━━━ GIVEN DATA ━━━
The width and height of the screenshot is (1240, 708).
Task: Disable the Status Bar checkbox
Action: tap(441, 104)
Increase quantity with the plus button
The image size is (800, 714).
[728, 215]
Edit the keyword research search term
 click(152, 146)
━━━
━━━ GIVEN DATA ━━━
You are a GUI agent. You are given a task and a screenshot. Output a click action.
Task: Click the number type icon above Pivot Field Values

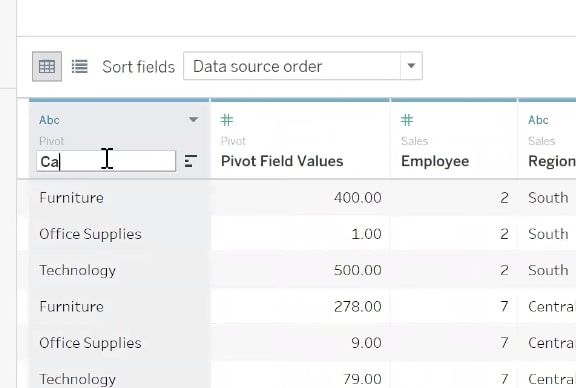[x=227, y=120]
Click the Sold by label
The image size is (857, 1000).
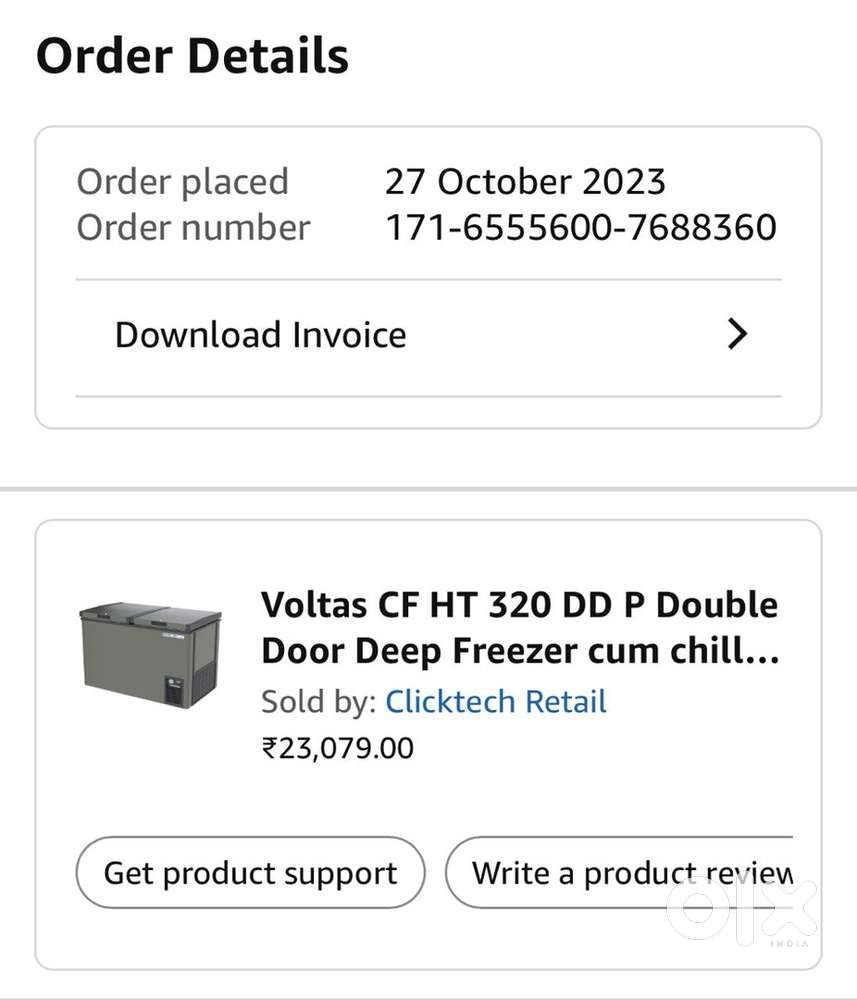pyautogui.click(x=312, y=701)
━━━
● **GIVEN PROBLEM**: Copy the rows word for word, from the line containing "The width and" through the line containing "click(152, 146)", including both of those lines.

● **SOLVED EXERCISE**:
The width and height of the screenshot is (1240, 708).
Task: Disable the Status Bar checkbox
Action: tap(441, 104)
Increase quantity with the plus button
The image size is (800, 714).
[728, 215]
Edit the keyword research search term
 click(152, 146)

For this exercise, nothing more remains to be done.